CMPS 144/240 Introduction to Parallel Computing

In parallel computing, we have the notion of many processors working together, simultaneously, to solve the same problem.

Example 1: Array Initialization

Consider the problem of initializing each element of an int array a[0..N) to the value indicating its own location. The obvious solution in Java is this:

for (int i=0;  i != N;  i = i+1)
   { a[i] = i; }

This code segment runs in O(N) time.

Now suppose that we had N processors, rather than only one, and that the processors were identified by the integers 0 through N−1. Suppose, further, that each processor "knew" its own identity.

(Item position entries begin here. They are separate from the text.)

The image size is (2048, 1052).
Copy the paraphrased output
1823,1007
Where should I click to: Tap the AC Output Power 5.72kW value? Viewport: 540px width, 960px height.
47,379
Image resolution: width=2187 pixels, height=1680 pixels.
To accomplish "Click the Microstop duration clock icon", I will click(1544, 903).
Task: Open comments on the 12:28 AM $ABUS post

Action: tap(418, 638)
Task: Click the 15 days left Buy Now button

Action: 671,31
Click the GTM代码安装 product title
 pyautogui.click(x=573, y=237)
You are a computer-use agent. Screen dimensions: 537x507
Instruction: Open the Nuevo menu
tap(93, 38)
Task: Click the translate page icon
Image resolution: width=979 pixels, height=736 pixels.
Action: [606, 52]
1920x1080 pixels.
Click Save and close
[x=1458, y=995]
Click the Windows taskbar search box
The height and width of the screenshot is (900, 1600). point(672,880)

We can imagine processor i being responsible for placing the value i into a[i], so that all array elements could be filled simultaneously! We might write the code (using a "for all ... in parallel" construct) as follows:

for all i in [0..N) in parallel 
   { a[i] = i; }

What the above expresses is the computation in which, simultaneously, each array element is filled with the value corresponding to its own location. Thus, its running time is O(1). We see, then, that, with N processors, an array of length N can be initialized in O(1) time.

Suppose that only N/2 processors were available. Then we could assign processor i (for each i in [0..N/2)) to fill elements 2i and 2i+1. Then the computation would be finished in two units of time rather than one.

More generally, if only N/c processors were available, for some constant c ≥ 1, we could assign processor i, for each i, to fill the c elements in the segment a[c·i .. c·(i+1)). The computation would take c units of time. We conclude that, with O(N) processors, an array of length N can be initialized in O(1) time.

Even more general than this, suppose that N/f(N) processors were available, where f(k) ≤ k for all k. For example, we might have f(k) = √k or f(k) = lg k. Whatever the case, we can imagine partitioning the array into N/f(N) segments, each of size f(N), and assigning processor i to the i-th such segment (i.e., a[f(N)·i .. f(N)·(i+1))). The running time would be O(f(N)).

In addition to running time and number of processors, another interesting measure of a parallel algorithm is its cost, which is the product of its number of processors and running time. The cost of a "sequential" (i.e., non-parallel) algorithm is simply its running time (which is, after all, the product of one —the # of processors— and its running time!).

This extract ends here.